Collected data entries:
- Opening Delimiter -

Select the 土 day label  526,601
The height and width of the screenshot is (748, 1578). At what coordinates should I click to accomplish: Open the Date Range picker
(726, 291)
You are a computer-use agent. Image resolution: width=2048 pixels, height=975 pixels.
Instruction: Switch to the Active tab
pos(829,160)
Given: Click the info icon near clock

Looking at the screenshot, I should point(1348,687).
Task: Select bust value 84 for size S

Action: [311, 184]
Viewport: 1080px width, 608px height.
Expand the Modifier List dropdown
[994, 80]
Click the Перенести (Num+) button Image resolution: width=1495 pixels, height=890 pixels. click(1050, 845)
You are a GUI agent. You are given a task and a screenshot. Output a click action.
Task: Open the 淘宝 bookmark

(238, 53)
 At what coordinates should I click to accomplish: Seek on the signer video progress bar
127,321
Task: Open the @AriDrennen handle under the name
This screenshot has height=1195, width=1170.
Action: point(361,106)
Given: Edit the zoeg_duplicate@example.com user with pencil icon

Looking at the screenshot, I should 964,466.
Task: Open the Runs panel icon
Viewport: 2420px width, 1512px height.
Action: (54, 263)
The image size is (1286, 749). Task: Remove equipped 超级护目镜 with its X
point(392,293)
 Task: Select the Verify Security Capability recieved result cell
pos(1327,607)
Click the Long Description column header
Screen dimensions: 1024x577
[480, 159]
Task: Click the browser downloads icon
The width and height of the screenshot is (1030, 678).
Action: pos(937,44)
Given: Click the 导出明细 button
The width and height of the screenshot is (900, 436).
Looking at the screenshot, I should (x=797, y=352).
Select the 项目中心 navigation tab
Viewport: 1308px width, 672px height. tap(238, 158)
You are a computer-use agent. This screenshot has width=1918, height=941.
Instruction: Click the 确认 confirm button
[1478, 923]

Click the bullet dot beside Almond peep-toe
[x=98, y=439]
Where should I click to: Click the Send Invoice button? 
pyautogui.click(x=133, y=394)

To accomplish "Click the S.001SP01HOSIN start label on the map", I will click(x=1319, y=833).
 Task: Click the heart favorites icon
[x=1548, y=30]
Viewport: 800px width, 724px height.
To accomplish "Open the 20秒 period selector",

- Closing Delimiter -

> PROBLEM TO WORK ON
Retype the records above in full, matching each line exactly.

> RESULT OF THE TASK
Select the 土 day label  526,601
The height and width of the screenshot is (748, 1578). At what coordinates should I click to accomplish: Open the Date Range picker
(726, 291)
You are a computer-use agent. Image resolution: width=2048 pixels, height=975 pixels.
Instruction: Switch to the Active tab
pos(829,160)
Given: Click the info icon near clock

Looking at the screenshot, I should point(1348,687).
Task: Select bust value 84 for size S

Action: [311, 184]
Viewport: 1080px width, 608px height.
Expand the Modifier List dropdown
[994, 80]
Click the Перенести (Num+) button Image resolution: width=1495 pixels, height=890 pixels. click(1050, 845)
You are a GUI agent. You are given a task and a screenshot. Output a click action.
Task: Open the 淘宝 bookmark

(238, 53)
 At what coordinates should I click to accomplish: Seek on the signer video progress bar
127,321
Task: Open the @AriDrennen handle under the name
This screenshot has height=1195, width=1170.
Action: point(361,106)
Given: Edit the zoeg_duplicate@example.com user with pencil icon

Looking at the screenshot, I should 964,466.
Task: Open the Runs panel icon
Viewport: 2420px width, 1512px height.
Action: (54, 263)
The image size is (1286, 749). Task: Remove equipped 超级护目镜 with its X
point(392,293)
 Task: Select the Verify Security Capability recieved result cell
pos(1327,607)
Click the Long Description column header
Screen dimensions: 1024x577
[480, 159]
Task: Click the browser downloads icon
The width and height of the screenshot is (1030, 678).
Action: pos(937,44)
Given: Click the 导出明细 button
The width and height of the screenshot is (900, 436).
Looking at the screenshot, I should (x=797, y=352).
Select the 项目中心 navigation tab
Viewport: 1308px width, 672px height. tap(238, 158)
You are a computer-use agent. This screenshot has width=1918, height=941.
Instruction: Click the 确认 confirm button
[1478, 923]

Click the bullet dot beside Almond peep-toe
[x=98, y=439]
Where should I click to: Click the Send Invoice button? 
pyautogui.click(x=133, y=394)

To accomplish "Click the S.001SP01HOSIN start label on the map", I will click(x=1319, y=833).
 Task: Click the heart favorites icon
[x=1548, y=30]
Viewport: 800px width, 724px height.
To accomplish "Open the 20秒 period selector",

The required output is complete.